Rainbow had completely forgotten the wad of notes stuffed at the bottom of her rucksack. She explained that Mary had been quiet but had helped her stay resolute, which seemed to satisfy Domi. She added that she’d been too busy with her travel log to do any reading, and asked what he thought about her and Eole separating.
“I presume you ensured he was safe. You must trust your intuition and make your own decisions.”
“Right. Anyway, how’s everyone there?” asked Rainbow.
“Fine.”
“Have you seen … I mean, no visits from anyone?”
“Wait a minute. Jasmine’s making signs at me.” There was a pause, and then Domi said, “She wants to speak to you.”
Rainbow listened to her mum talk about a new blues group of British ex-pats she’d found. She stared at the people outside the telephone box and made listening noises whenever Mum paused to take a drag of her cigarette. A queuing couple were holding hands and laughing together. Instead of making Rainbow feel close to her family, the phone call had only increased her sense of distance from them. She told Mum her units were running out and said goodbye.

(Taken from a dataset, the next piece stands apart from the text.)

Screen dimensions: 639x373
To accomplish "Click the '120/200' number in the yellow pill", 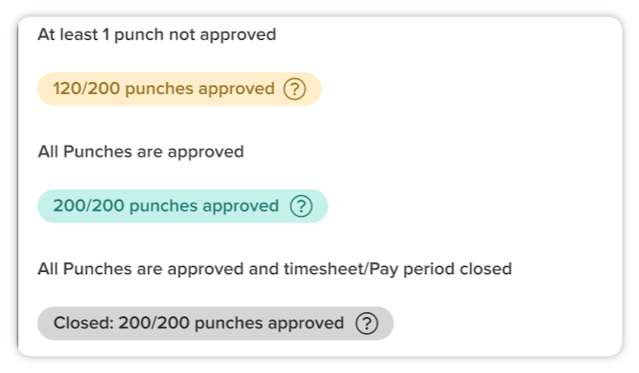I will click(86, 88).
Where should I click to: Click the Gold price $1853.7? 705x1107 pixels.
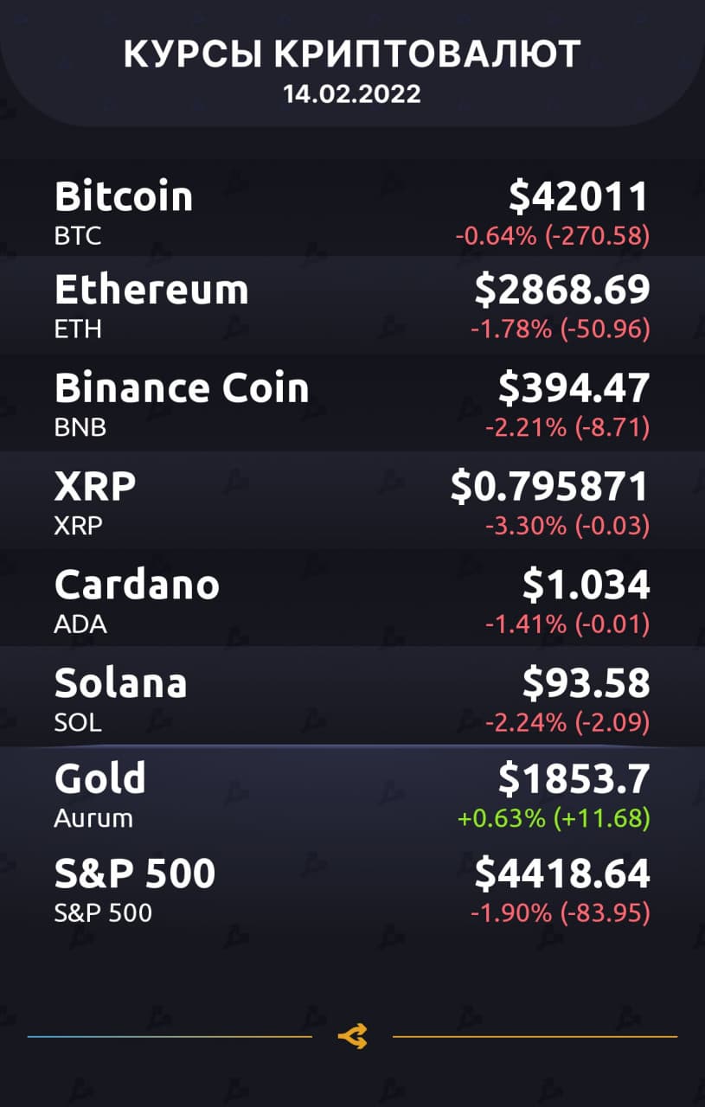point(574,780)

She didn’t take her phone card out of the slot. Christophe’s number, which was tattooed onto her heart, flashed up in neon lights in her mind. She wanted to hear his voice and have news of Apple and Acorn. But she didn’t want confirmation that he was with Emilie.
There was a bang on the window, and the couple tapped their watches. She took out her phone card and let the two of them jigsaw into the telephone box.
Chapter 30
When Eole woke on Thursday morning, he was cradled in the roots of Druid Oak. His dreams of crying babies and multiverses of forested planets fell away from him like dewy cobwebs in the wind. He was cold, stiff and hungry, and it was raining – but his ears had adjusted to the lack of voices and no longer hurt at all. He couldn’t even hear their whispers. It was a good start to the day.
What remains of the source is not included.